EXERCISE AIM:
Among the records below, find each line that includes the string "Checking" and copy it.

Data extracted from a collection:
┌──

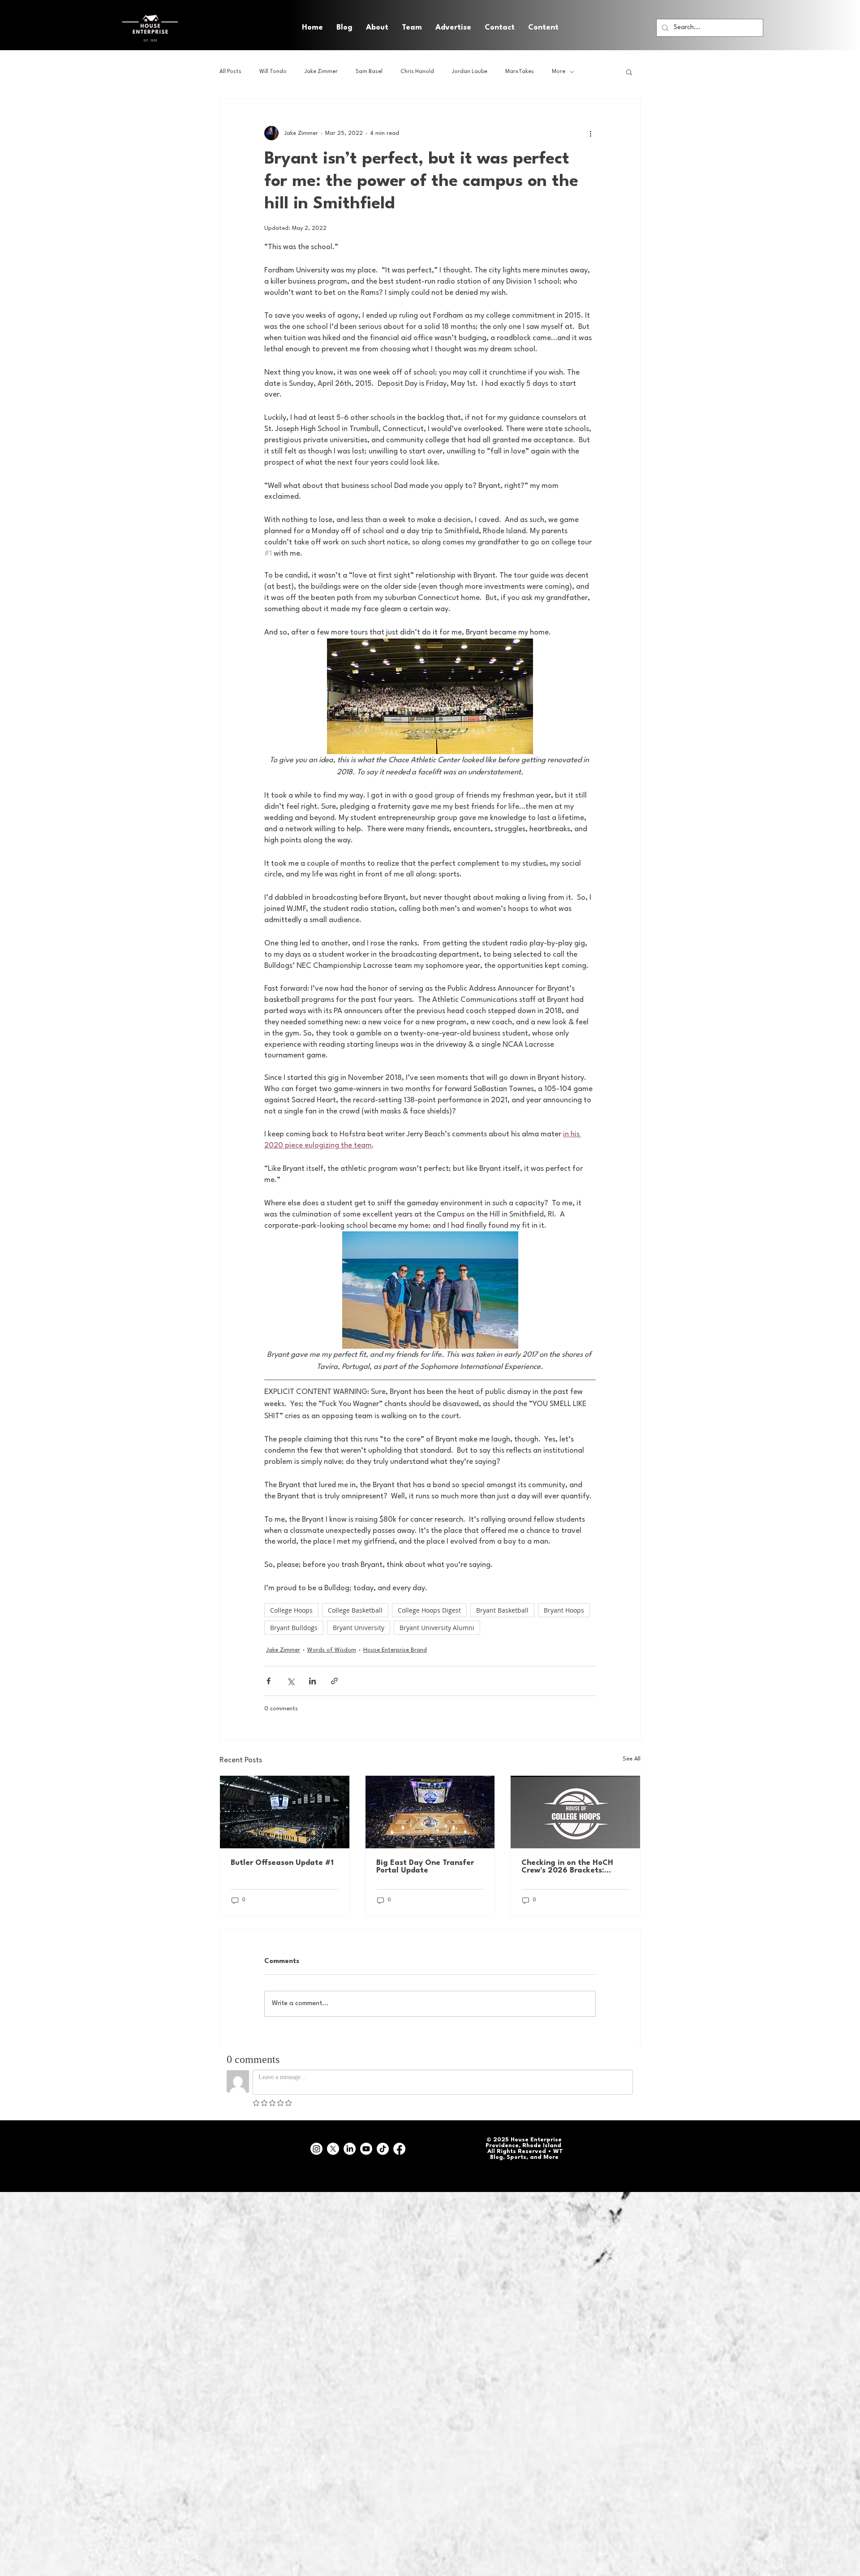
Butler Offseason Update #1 (282, 1863)
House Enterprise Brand (395, 1650)
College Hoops (291, 1610)
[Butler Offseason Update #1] (284, 1812)
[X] (333, 2149)
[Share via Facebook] (268, 1681)
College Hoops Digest (429, 1610)
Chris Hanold (417, 71)
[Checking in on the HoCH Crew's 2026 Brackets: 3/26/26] (575, 1812)
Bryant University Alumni (437, 1627)
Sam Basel (369, 71)
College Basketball (355, 1610)
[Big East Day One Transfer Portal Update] (430, 1812)
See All (632, 1759)
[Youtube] (366, 2149)
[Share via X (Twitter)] (290, 1681)
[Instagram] (316, 2149)
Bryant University (358, 1627)
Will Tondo (273, 71)
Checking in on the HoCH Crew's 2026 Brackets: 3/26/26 (567, 1866)
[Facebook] (399, 2149)
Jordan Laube (469, 71)
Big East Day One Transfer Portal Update (425, 1866)
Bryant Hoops (564, 1610)
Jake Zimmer (321, 71)
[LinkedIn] (350, 2149)
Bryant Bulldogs (294, 1627)
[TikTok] (383, 2149)
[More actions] (590, 133)
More (558, 71)
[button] (543, 28)
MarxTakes (519, 71)
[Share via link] (334, 1681)
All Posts (230, 71)
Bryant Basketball (502, 1610)
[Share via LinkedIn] (312, 1681)
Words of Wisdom (331, 1650)
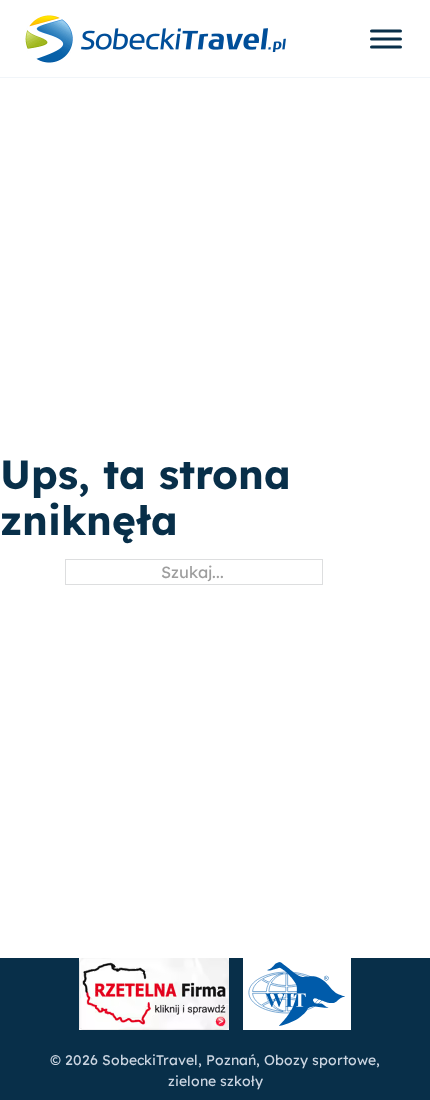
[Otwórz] (386, 38)
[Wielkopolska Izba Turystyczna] (297, 997)
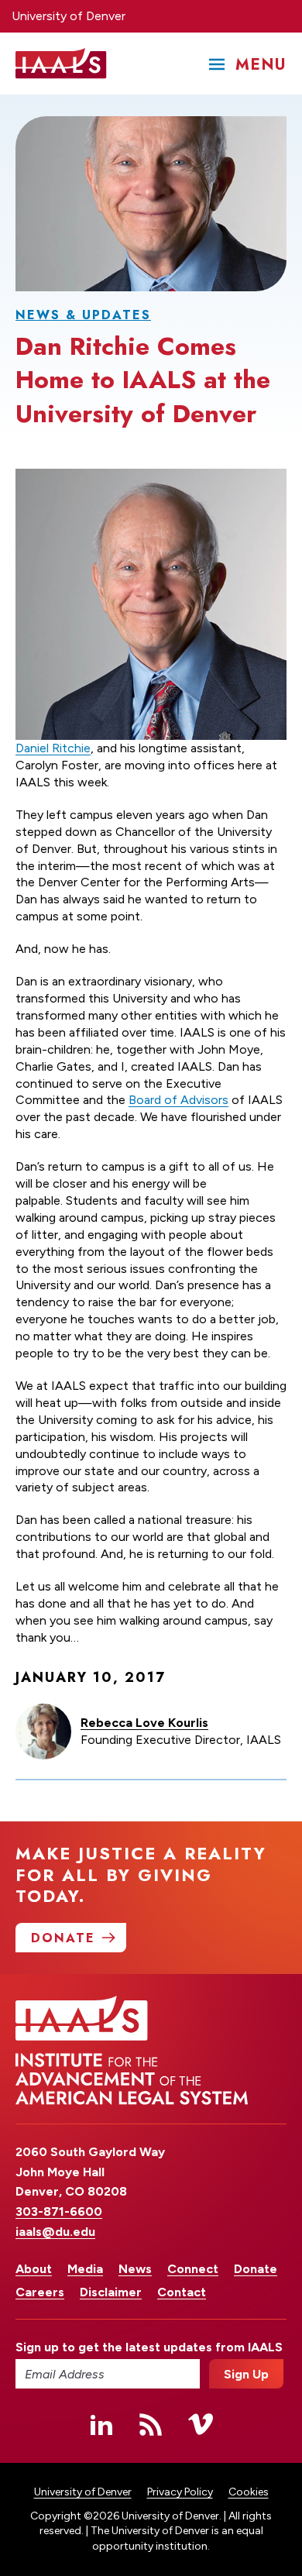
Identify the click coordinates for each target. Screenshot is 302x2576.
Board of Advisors (178, 1099)
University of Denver (68, 16)
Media (85, 2268)
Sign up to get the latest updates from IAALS (107, 2347)
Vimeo (201, 2424)
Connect (192, 2268)
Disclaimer (111, 2292)
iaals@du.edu (55, 2231)
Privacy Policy (180, 2492)
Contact (181, 2292)
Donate (255, 2268)
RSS (151, 2424)
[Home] (61, 63)
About (33, 2268)
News (135, 2268)
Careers (39, 2292)
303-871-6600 (58, 2211)
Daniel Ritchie (53, 748)
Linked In (101, 2424)
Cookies (248, 2492)
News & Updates (83, 315)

└──

TASK OUTPUT:
[Checking in on the HoCH Crew's 2026 Brackets: 3/26/26] (575, 1812)
Checking in on the HoCH Crew's 2026 Brackets: 3/26/26 (567, 1866)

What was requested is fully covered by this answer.